_Objective_
Print everything from the line containing "Image resolution: width=2244" down to the end of the rows, unchanged and including both ends.
(begin)
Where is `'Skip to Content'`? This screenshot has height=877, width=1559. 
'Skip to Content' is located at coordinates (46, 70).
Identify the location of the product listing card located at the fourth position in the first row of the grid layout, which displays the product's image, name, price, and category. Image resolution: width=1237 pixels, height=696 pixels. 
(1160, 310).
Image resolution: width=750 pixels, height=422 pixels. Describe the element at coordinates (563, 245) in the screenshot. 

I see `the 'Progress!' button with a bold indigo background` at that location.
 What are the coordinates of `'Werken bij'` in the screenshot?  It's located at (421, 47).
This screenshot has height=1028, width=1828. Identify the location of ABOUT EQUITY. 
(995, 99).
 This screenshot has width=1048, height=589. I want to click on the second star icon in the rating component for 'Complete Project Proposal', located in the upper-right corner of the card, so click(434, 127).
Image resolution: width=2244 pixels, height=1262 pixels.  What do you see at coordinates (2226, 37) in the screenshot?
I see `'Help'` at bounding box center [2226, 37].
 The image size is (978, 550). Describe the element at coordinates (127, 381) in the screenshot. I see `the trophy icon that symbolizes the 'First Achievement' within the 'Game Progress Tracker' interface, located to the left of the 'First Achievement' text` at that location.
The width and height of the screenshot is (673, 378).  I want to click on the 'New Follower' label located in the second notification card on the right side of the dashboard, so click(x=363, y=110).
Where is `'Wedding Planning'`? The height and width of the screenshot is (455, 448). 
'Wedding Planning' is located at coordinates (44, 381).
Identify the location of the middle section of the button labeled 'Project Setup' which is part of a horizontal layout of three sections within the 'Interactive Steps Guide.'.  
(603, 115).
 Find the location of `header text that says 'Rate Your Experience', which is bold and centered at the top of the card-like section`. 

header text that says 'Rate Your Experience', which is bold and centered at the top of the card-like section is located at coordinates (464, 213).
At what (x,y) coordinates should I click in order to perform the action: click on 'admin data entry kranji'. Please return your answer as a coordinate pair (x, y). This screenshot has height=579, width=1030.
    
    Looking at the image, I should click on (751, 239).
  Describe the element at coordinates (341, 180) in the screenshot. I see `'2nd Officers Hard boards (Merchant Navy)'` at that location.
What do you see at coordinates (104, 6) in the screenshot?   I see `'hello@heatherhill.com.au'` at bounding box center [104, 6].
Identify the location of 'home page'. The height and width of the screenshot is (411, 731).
(end)
_Solution to this task_
Image resolution: width=2244 pixels, height=1262 pixels.  What do you see at coordinates (2226, 37) in the screenshot?
I see `'Help'` at bounding box center [2226, 37].
 The image size is (978, 550). Describe the element at coordinates (127, 381) in the screenshot. I see `the trophy icon that symbolizes the 'First Achievement' within the 'Game Progress Tracker' interface, located to the left of the 'First Achievement' text` at that location.
The width and height of the screenshot is (673, 378).  I want to click on the 'New Follower' label located in the second notification card on the right side of the dashboard, so click(x=363, y=110).
Where is `'Wedding Planning'`? The height and width of the screenshot is (455, 448). 
'Wedding Planning' is located at coordinates (44, 381).
Identify the location of the middle section of the button labeled 'Project Setup' which is part of a horizontal layout of three sections within the 'Interactive Steps Guide.'.  
(603, 115).
 Find the location of `header text that says 'Rate Your Experience', which is bold and centered at the top of the card-like section`. 

header text that says 'Rate Your Experience', which is bold and centered at the top of the card-like section is located at coordinates (464, 213).
At what (x,y) coordinates should I click in order to perform the action: click on 'admin data entry kranji'. Please return your answer as a coordinate pair (x, y). This screenshot has height=579, width=1030.
    
    Looking at the image, I should click on (751, 239).
  Describe the element at coordinates (341, 180) in the screenshot. I see `'2nd Officers Hard boards (Merchant Navy)'` at that location.
What do you see at coordinates (104, 6) in the screenshot?   I see `'hello@heatherhill.com.au'` at bounding box center [104, 6].
Identify the location of 'home page'. The height and width of the screenshot is (411, 731).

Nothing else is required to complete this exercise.